*Source text*
——
Traffic calming in Lower Burns Park neighborhood proposed

By Edward Vielmetti

Neighbors in the Lower Burns Park area are organizing to put in traffic calming along Golden, East Park, White, Henry and Granger Streets, based on concerns that detours from East Stadium bridge construction will divert traffic into their neighborhood.

Golden Avenue is likely to be an unofficial detour route for traffic rerouted by planned construction on the East Stadium bridge over State Street scheduled for Nov. 15-17. The official signed detour will take traffic all the way down Stadium to Packard, and locals who can figure out the one way streets in that neighborhood can and do regularly drive through rather than take the long way around. Those who don't figure out the one way streets sometimes go the wrong way.

Traffic calming - the introduction of speed bumps, bump-outs, or other traffic measures to reduce traffic speed and flow - is managed in the City of Ann Arbor by the Project Management Unit in the Public Services division. The Traffic Calming page maintained by the city provides links to a traffic calming guidebook, program progress by street, a PDF with a petition to start, qualifications for streets to be eligible for the program and tools for traffic calming.

Patrick Cawley is the project manager for the City of Ann Arbor's traffic calming projects; he was not available for comment at the time this story was written. Look for updates as this story is edited on Wednesday.

Edward Vielmetti walks through neighborhoods for He tries to remain calm when cars go the wrong way down Golden.


just a citizen

Sun, Dec 19, 2010 : 9:49 p.m.
——
Continue the article on traffic calming in the Lower Burns Park neighborhood from its final line.

*Data*
——
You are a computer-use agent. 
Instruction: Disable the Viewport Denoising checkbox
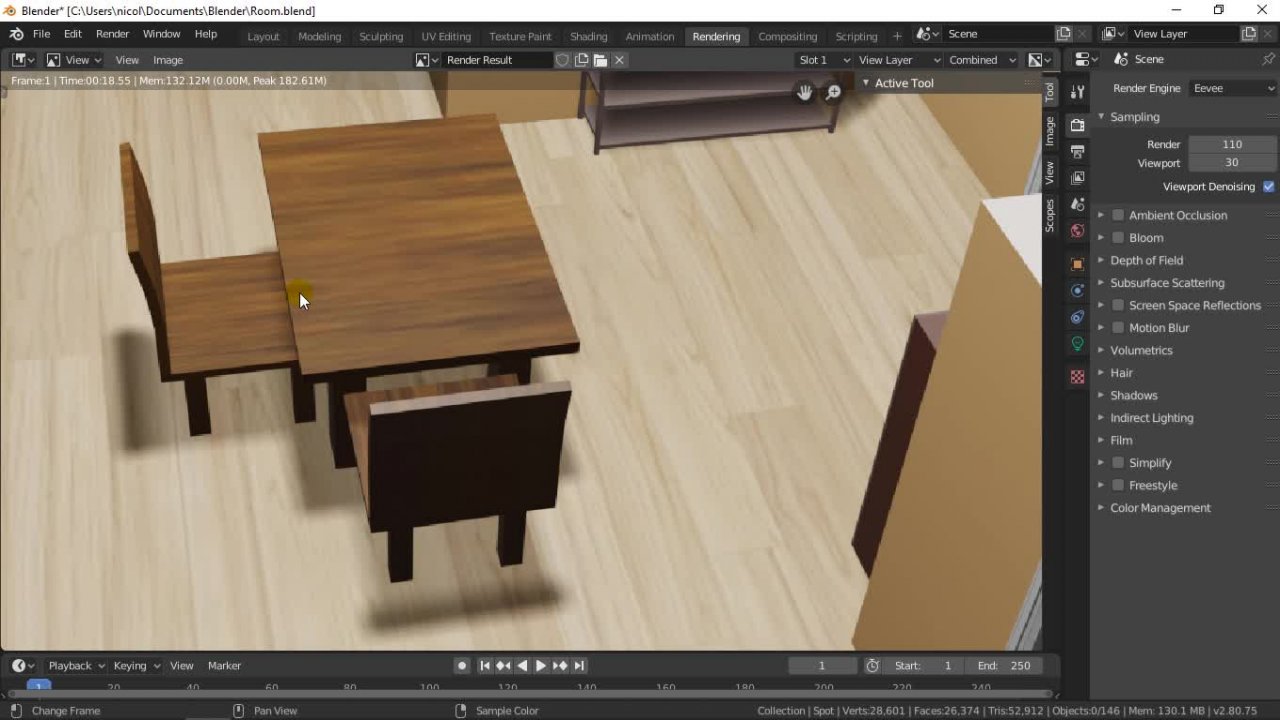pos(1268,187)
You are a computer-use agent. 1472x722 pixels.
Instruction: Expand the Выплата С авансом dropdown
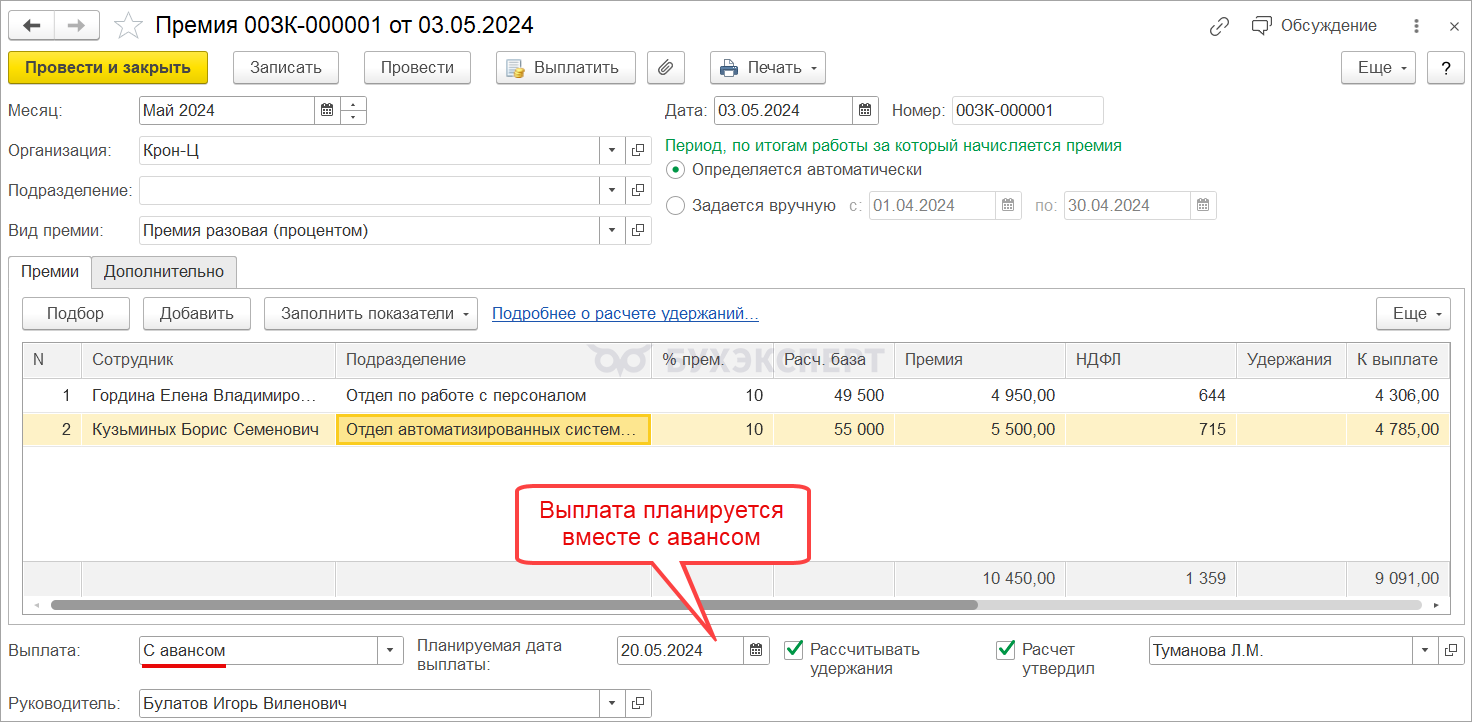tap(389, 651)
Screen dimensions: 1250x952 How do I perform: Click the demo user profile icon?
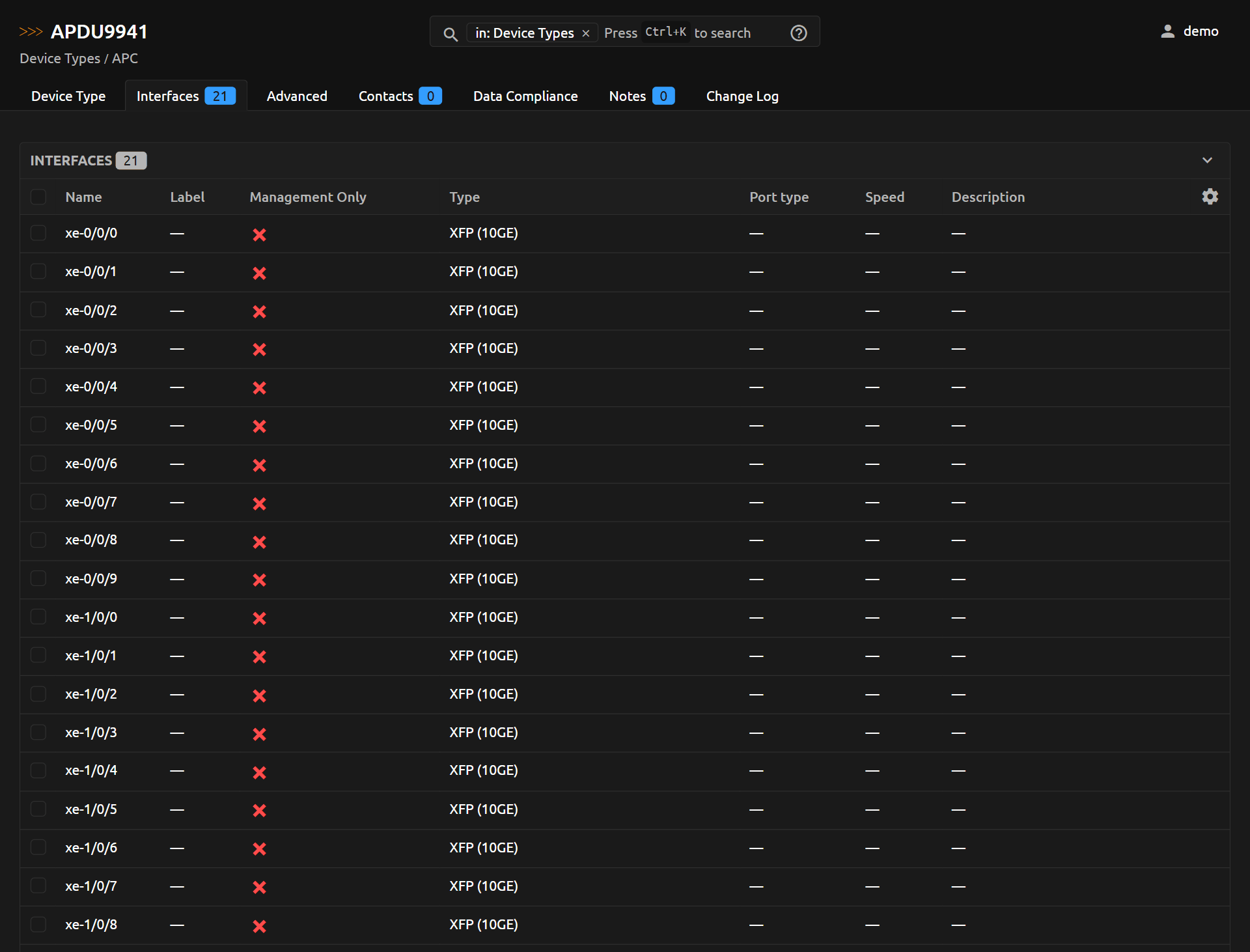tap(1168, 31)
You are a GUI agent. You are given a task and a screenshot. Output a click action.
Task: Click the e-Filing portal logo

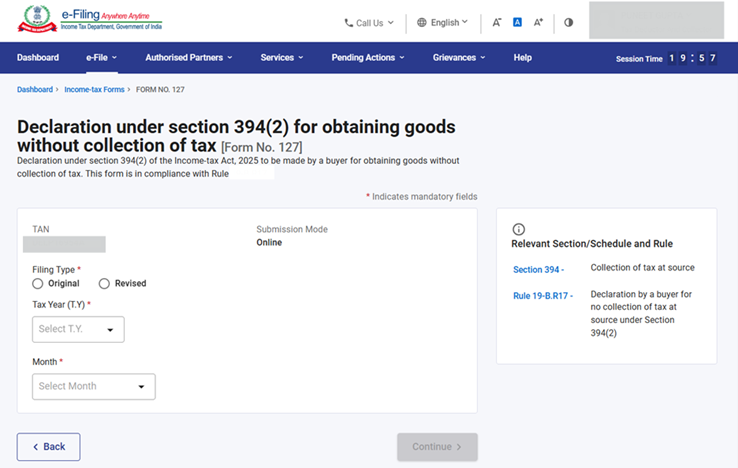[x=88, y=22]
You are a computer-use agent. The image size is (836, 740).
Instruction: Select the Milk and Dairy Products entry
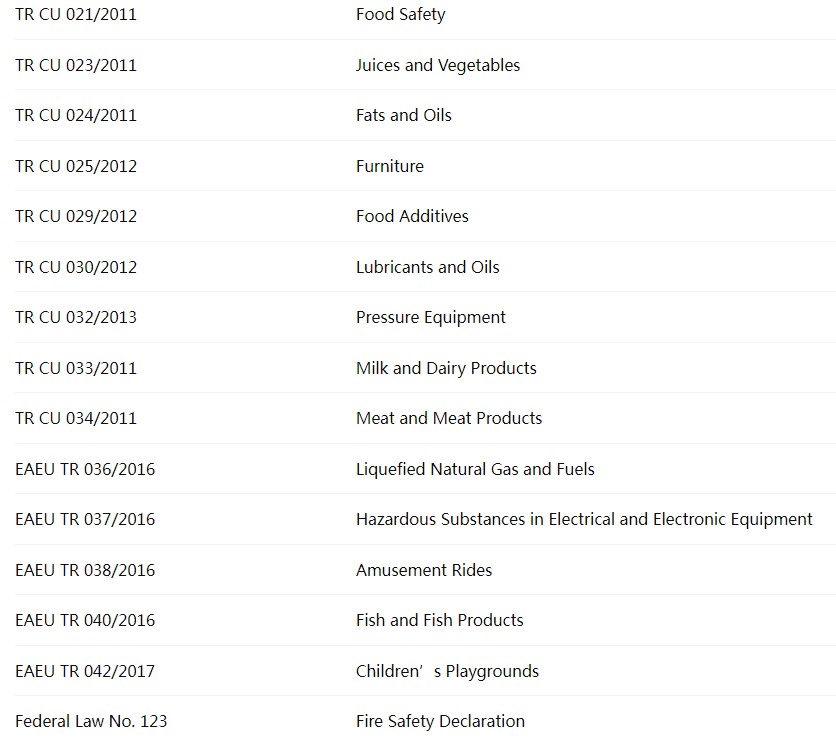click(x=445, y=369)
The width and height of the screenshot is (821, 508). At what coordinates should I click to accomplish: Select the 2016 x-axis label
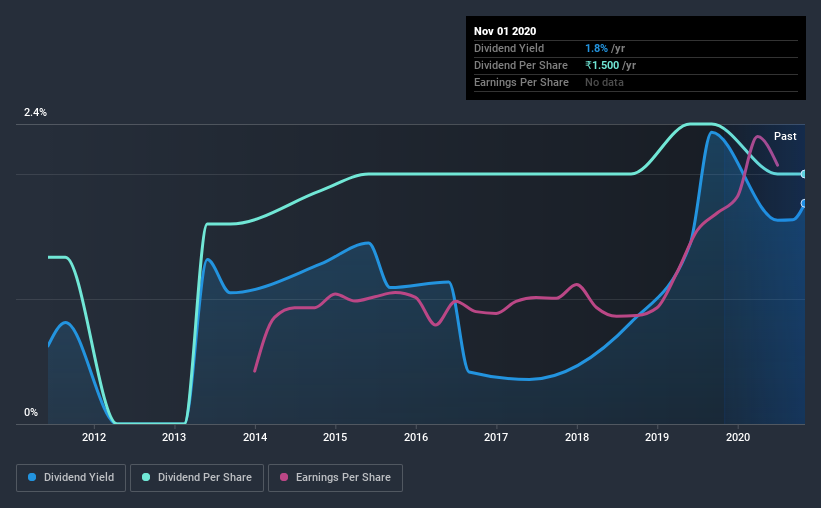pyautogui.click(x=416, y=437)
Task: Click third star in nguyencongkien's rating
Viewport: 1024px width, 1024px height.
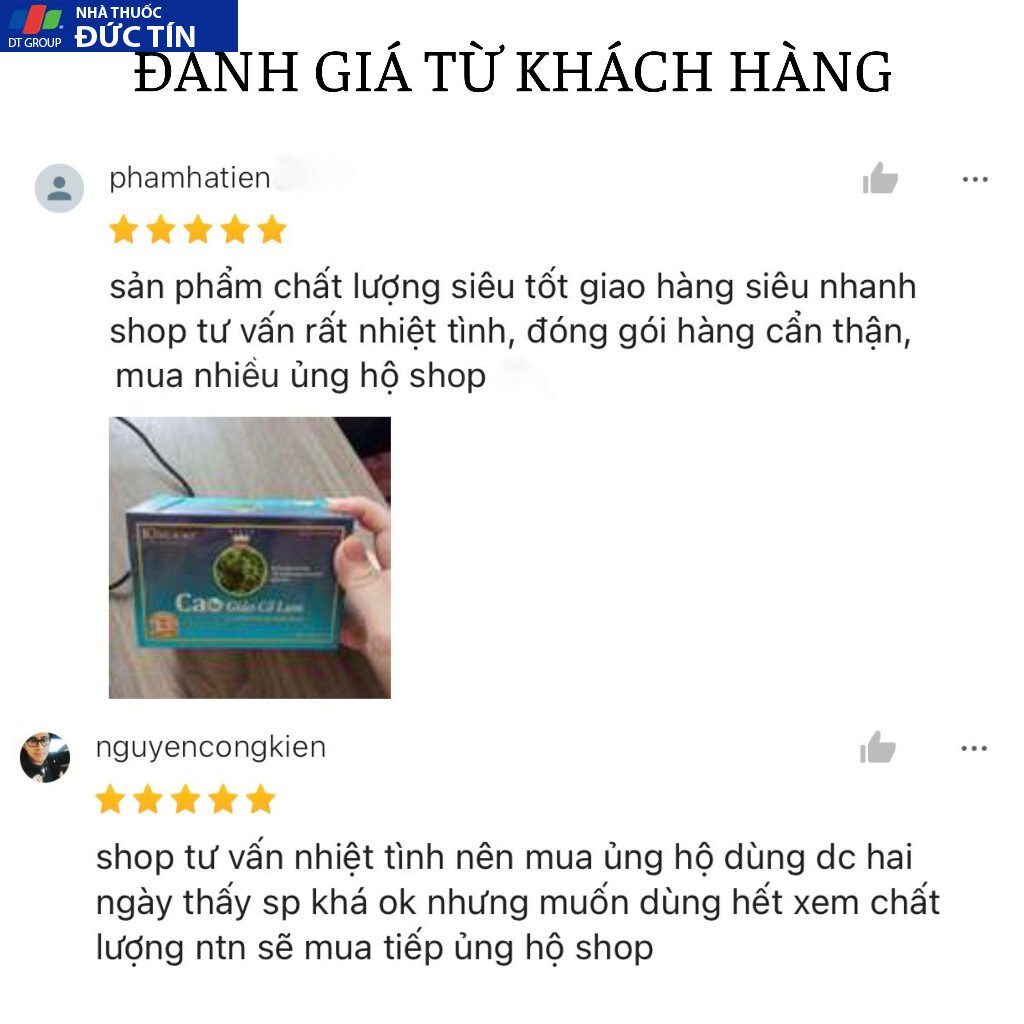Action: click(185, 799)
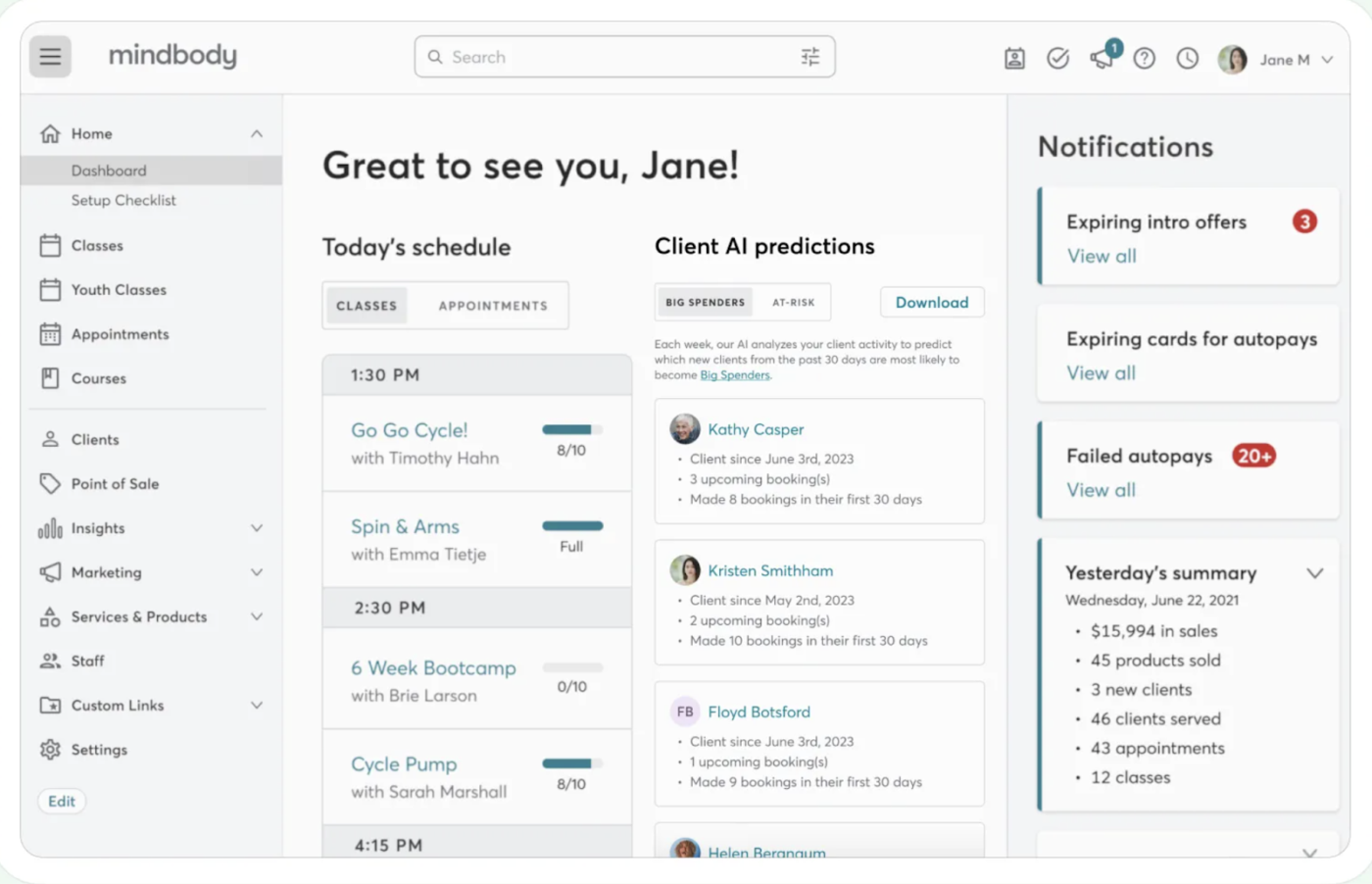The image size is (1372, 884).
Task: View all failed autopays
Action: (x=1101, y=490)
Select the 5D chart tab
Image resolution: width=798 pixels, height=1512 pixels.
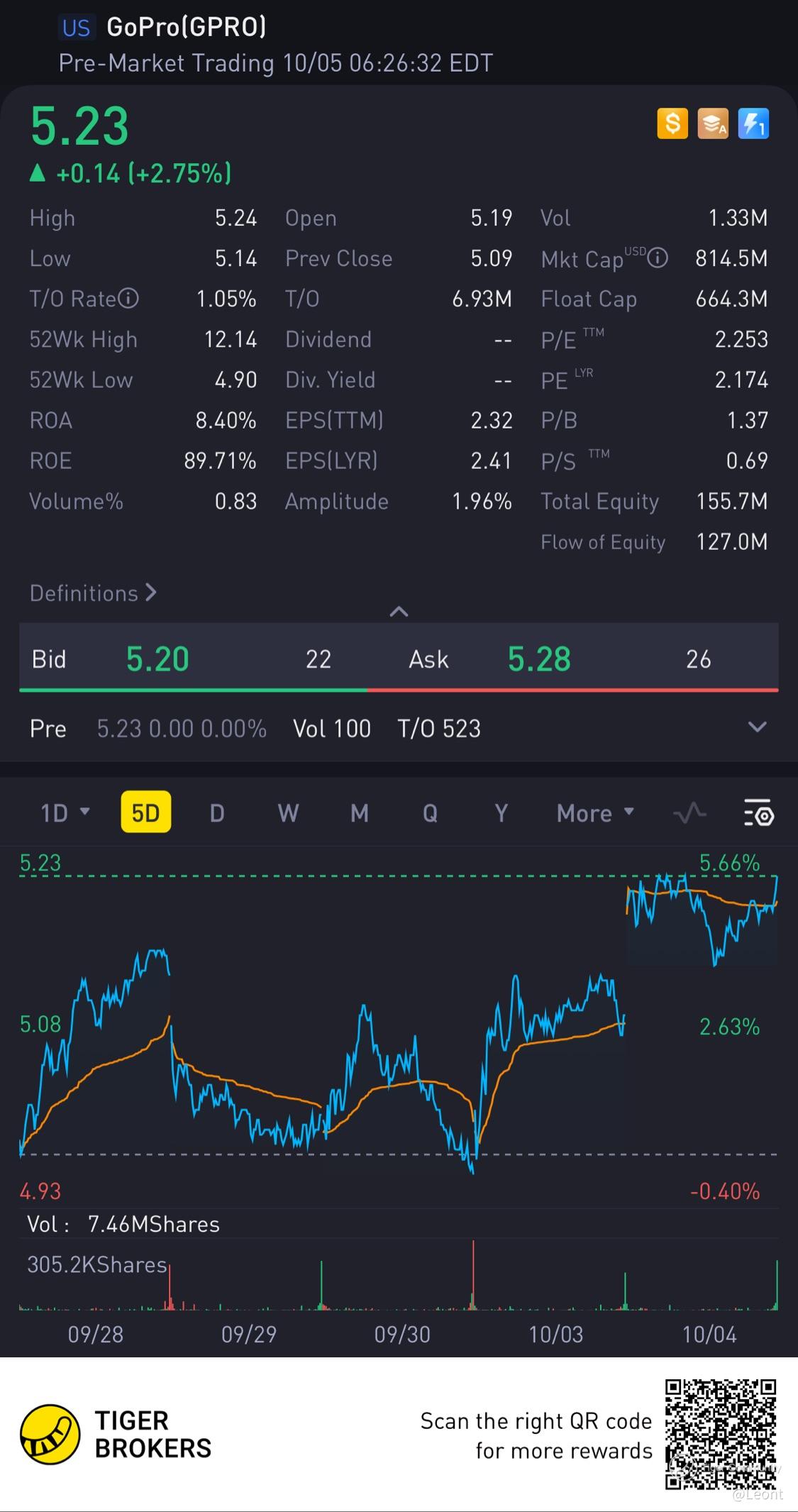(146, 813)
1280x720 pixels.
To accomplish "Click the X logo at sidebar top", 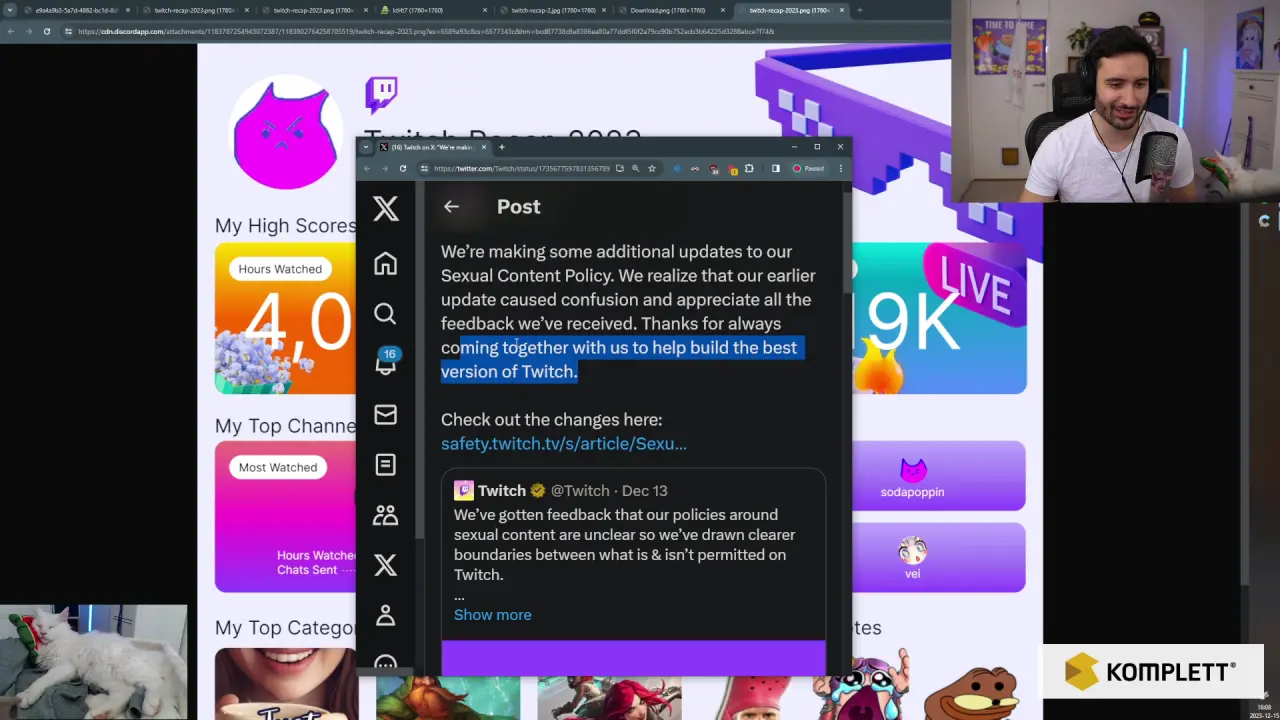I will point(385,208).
——
*Answer*
Add bumps and other unexpected obstacles on the detour streets, and then add drive-time motorists who have been unexpectedly channeled into unfamiliar territory. This is a recipe for INCREASED hazards. As they look around for the next detour sign, trying to figure where they are and how they are going to get where they are going, they will also be speeding up and slowing down at obstacles - some will nearly come to a stop, while others won't. Believe me, I have witnessed this REPEATEDLY. I have a bump in front of my house. I routinely see cars come to a nearly a full stop, causing a car following behind them - one that wasn't expecting a car in front of them to come to a full stop at mid-block - nearly climb up the bumper of the car in front. Add this confusion and unpredictable behavior to hundreds of detoured vehicles per day, throw in a few distracted people making calls on their mobile phones, and you have a recipe for accidents and injuries.


Wed, Nov 4, 2009 : 12:46 p.m.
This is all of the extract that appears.